Phase Equilibria of CO2 and n-Alkanes in Bulk and Confined Space Using Parallelized Wang–Landau Transition-Matrix Monte Carlo Simulations

Abstract

The accurate and fast simulation of CO₂ and n-alkane phase equilibria is crucial for guiding their industrial applications. We used Wang–Landau Transition-Matrix Monte Carlo (WL-TMMC) with the Free Energy and Advanced Sampling Simulation Toolkit (FEASST) software to compute the vapor–liquid equilibrium (VLE) of CO₂-methane and CO₂-hexane systems in both bulk and confined spaces.

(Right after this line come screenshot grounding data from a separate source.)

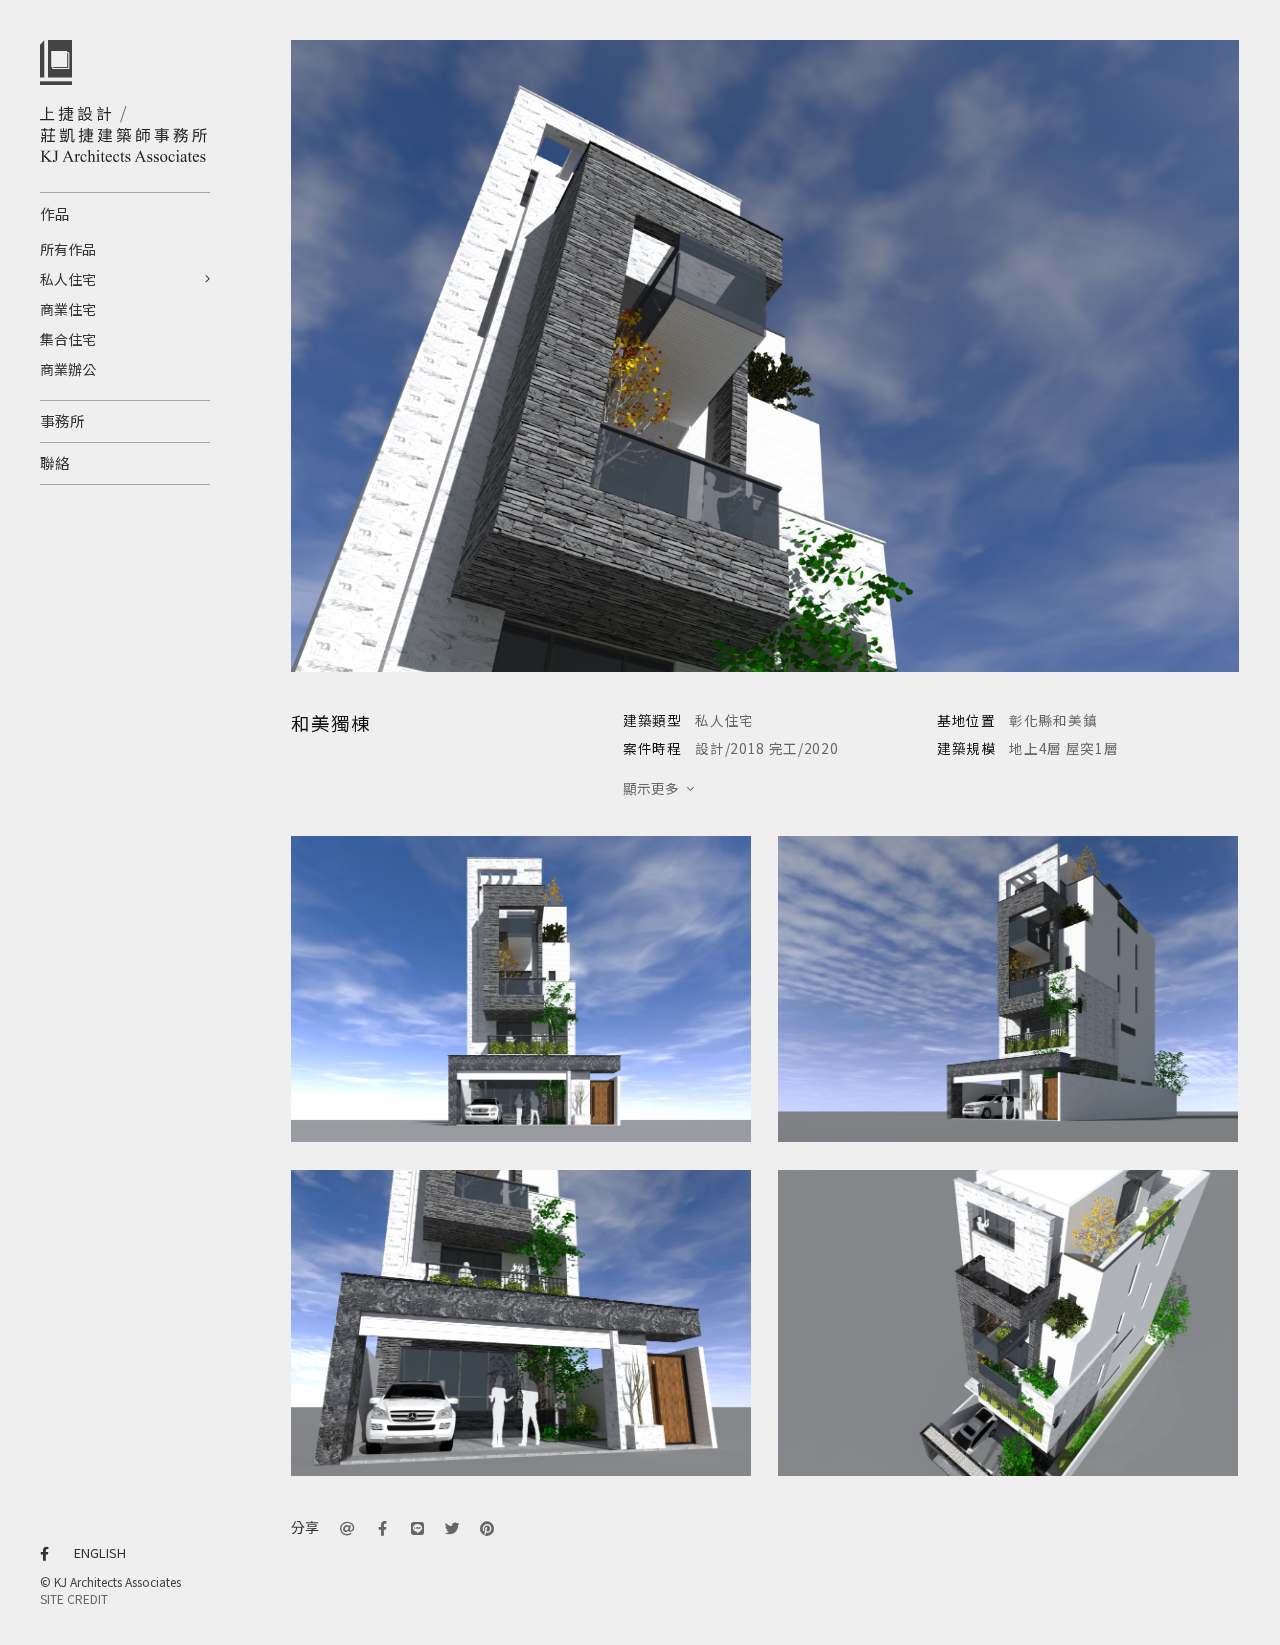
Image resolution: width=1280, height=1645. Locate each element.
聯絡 (55, 462)
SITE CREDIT (74, 1598)
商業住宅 (68, 309)
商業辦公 (68, 369)
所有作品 (68, 249)
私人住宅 (68, 279)
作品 (55, 213)
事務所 (62, 420)
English (100, 1552)
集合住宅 (68, 339)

The bulk-phase simulation results were compared with literature data and constant volume Gibbs Ensemble (NVT-GEMC) results, with relative errors less than 6%. For confined systems, the results were compared with gauge cell grand-canonical Monte Carlo (gauge-GCMC) and pore–pore GEMC, with relative errors less than 8%. Notably, the WL-TMMC exhibits significant advantages in computing VLE for confined spaces. It requires only a single simulation to determine a pair of VLE points without being constrained by prespecified chemical potentials or pore geometry. Furthermore, the method provides free energy information for different fluid states, enabling the construction of a complete van der Waals loop from a single simulation. In conclusion, we demonstrate that WL-TMMC in FEASST is a robust and reliable tool for studying CO₂-n-alkane VLE.